-- TASK ITEM --
Nothing but the pictures should be left out when the entries below are duplicated.

══ DATA UNDER STUDY

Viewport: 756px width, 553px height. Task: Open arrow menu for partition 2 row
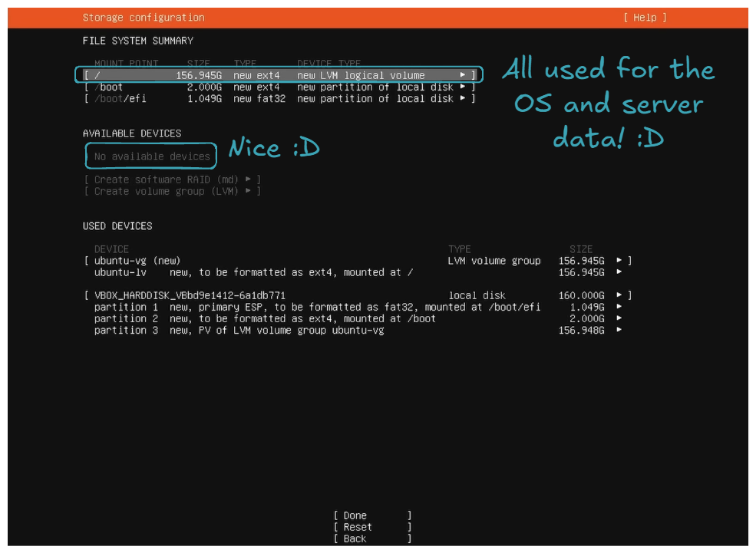pos(619,318)
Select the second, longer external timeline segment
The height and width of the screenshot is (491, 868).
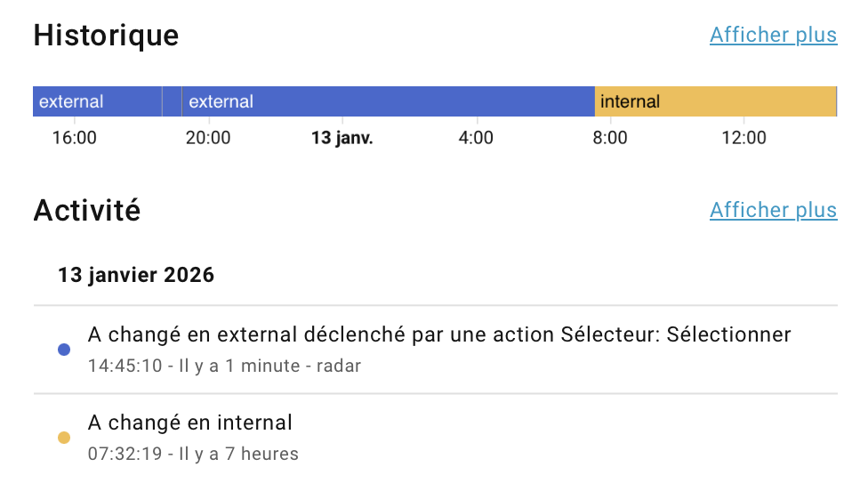(x=388, y=101)
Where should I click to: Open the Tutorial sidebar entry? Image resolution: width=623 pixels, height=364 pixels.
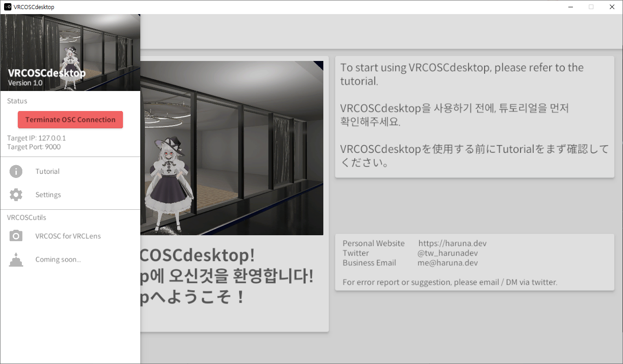pyautogui.click(x=47, y=171)
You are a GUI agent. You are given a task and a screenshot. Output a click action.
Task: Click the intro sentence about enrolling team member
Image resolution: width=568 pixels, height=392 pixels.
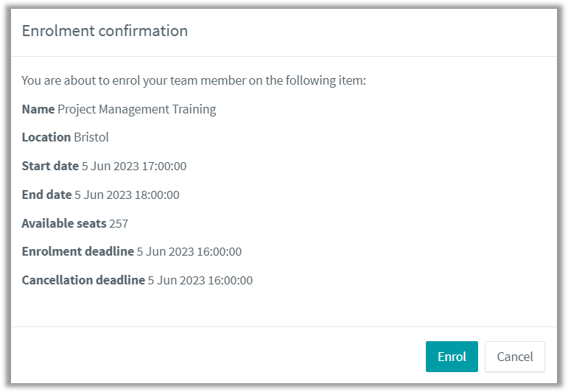pyautogui.click(x=194, y=80)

════

-- YOUR RESPONSE --
Viewport: 756px width, 553px height. Task: Open arrow menu for partition 2 row
pos(619,318)
Select the second, longer external timeline segment
The height and width of the screenshot is (491, 868).
(x=388, y=101)
Where should I click to: Open the Tutorial sidebar entry? Image resolution: width=623 pixels, height=364 pixels.
pyautogui.click(x=47, y=171)
You are a GUI agent. You are given a task and a screenshot. Output a click action.
Task: Click the intro sentence about enrolling team member
Image resolution: width=568 pixels, height=392 pixels.
pyautogui.click(x=194, y=80)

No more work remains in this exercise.